設問一覧
#1 訪問看護に関する原文抜粋から、「また,本書を読んで,看護の成」から「ざるを得ないと思っています。」まで（末尾を含む）を一字一句変えずに抽出せよ。
#2 訪問看護に関する原文抜粋の内容を2文で要約せよ。
╭─ 原文抜粋
また,本書を読んで,看護の成果を表現する上で「物語」が重要であるが故に,訪問看護師は「書きたい」のだと,あらためて感じました。看護記録の文章が長くなり,記録に時間がかかるのもやむを得ないと思えてきました。そういうことだったのかと。
本物の訪問看護とは
2021年度(令和3年度)介護報酬改定において,科学的裏付けに基づくケアの提供と質向上を図るために,LIFE(科学的介護情報システム)へのデータ提出とフィードバックを受けてPDCAサイクルを推進する取り組みが訪問看護でも推奨されており,これは必要なことだと考えています。また,これから2040年に向けて看護・介護人材の減少が進むなか,ICT活用による業務効率化・生産性の向上を求める波に看護も乗らざるを得ないと思っています。
╰─
╭─ 演習データ
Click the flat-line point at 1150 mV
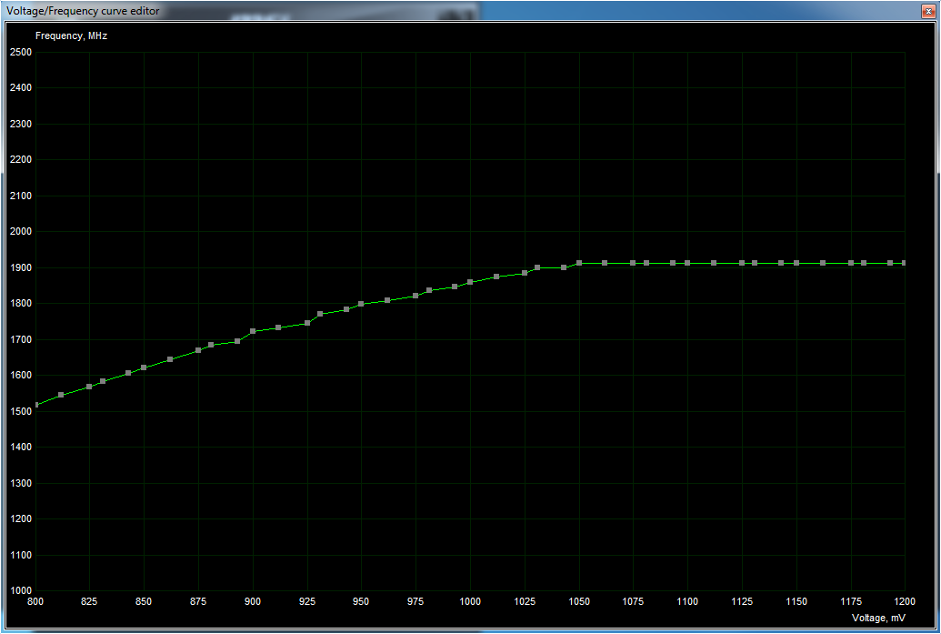941x634 pixels. pos(796,263)
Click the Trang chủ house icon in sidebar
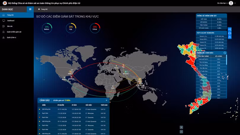 [4, 15]
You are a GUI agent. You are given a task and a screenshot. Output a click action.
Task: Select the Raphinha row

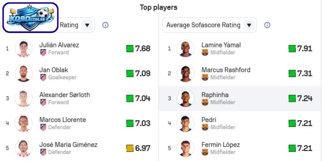click(x=240, y=99)
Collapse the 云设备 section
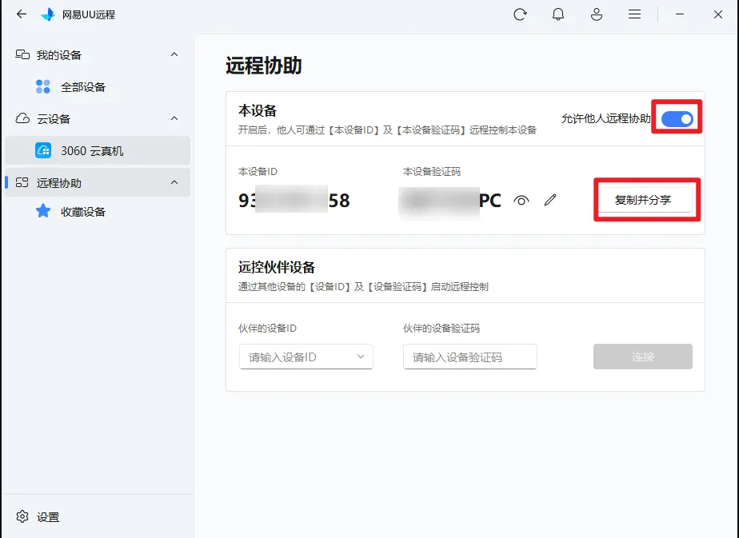This screenshot has width=739, height=538. coord(174,119)
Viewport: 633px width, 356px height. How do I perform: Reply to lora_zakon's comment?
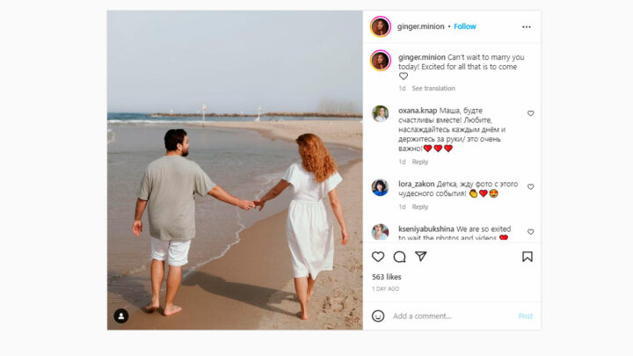click(420, 207)
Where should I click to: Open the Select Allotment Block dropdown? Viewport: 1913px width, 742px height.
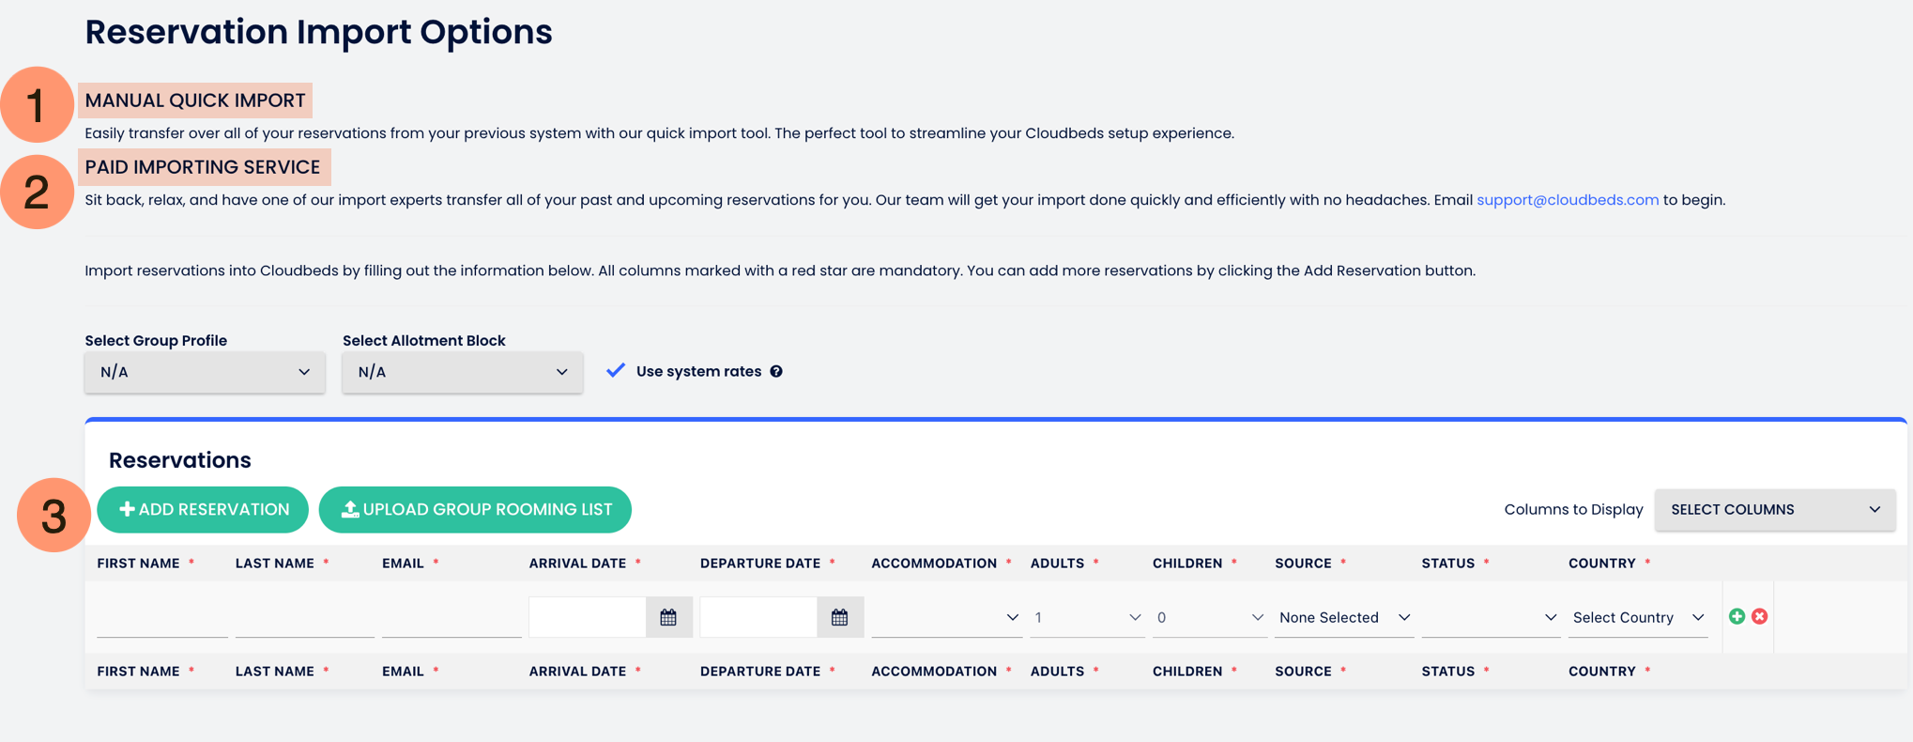462,372
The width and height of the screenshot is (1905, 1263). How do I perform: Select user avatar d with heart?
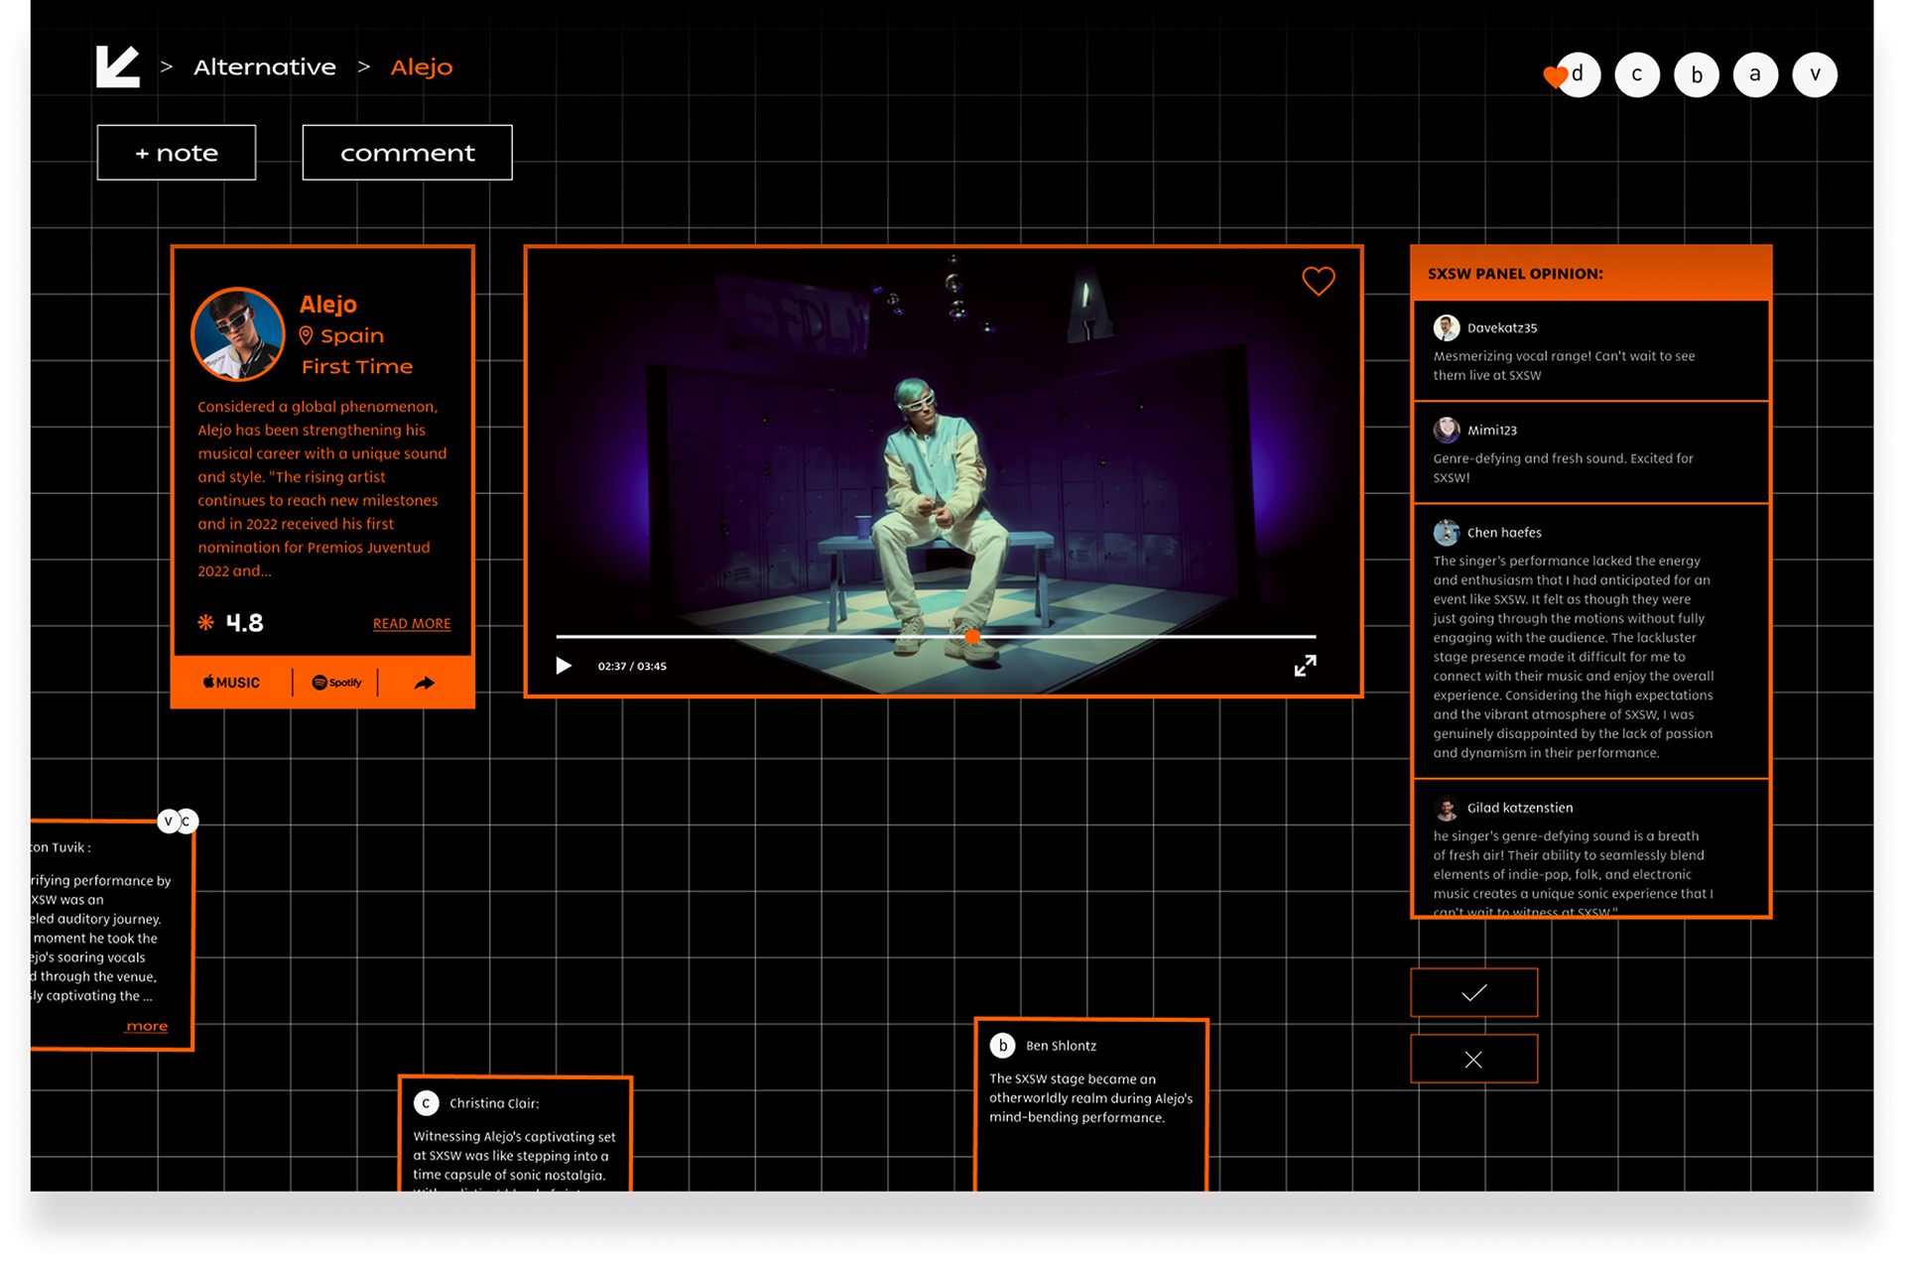(x=1577, y=74)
╰─
演習の解答
#1
また,本書を読んで,看護の成果を表現する上で「物語」が重要であるが故に,訪問看護師は「書きたい」のだと,あらためて感じました。看護記録の文章が長くなり,記録に時間がかかるのもやむを得ないと思えてきました。そういうことだったのかと。
本物の訪問看護とは
2021年度(令和3年度)介護報酬改定において,科学的裏付けに基づくケアの提供と質向上を図るために,LIFE(科学的介護情報システム)へのデータ提出とフィードバックを受けてPDCAサイクルを推進する取り組みが訪問看護でも推奨されており,これは必要なことだと考えています。また,これから2040年に向けて看護・介護人材の減少が進むなか,ICT活用による業務効率化・生産性の向上を求める波に看護も乗らざるを得ないと思っています。

#2 筆者は本書を読み、看護の成果を表現する上で「物語」が重要であるために訪問看護師は「書きたい」のだと感じ、看護記録が長くなり時間がかかるのもやむを得ないと思えてきた。また、2021年度介護報酬改定でLIFEへのデータ提出とフィードバックによるPDCAサイクルの推進が訪問看護でも推奨されていることを必要だと考え、2040年に向けて人材減少が進むなか、ICT活用による業務効率化・生産性向上の波に看護も乗らざるを得ないと述べている。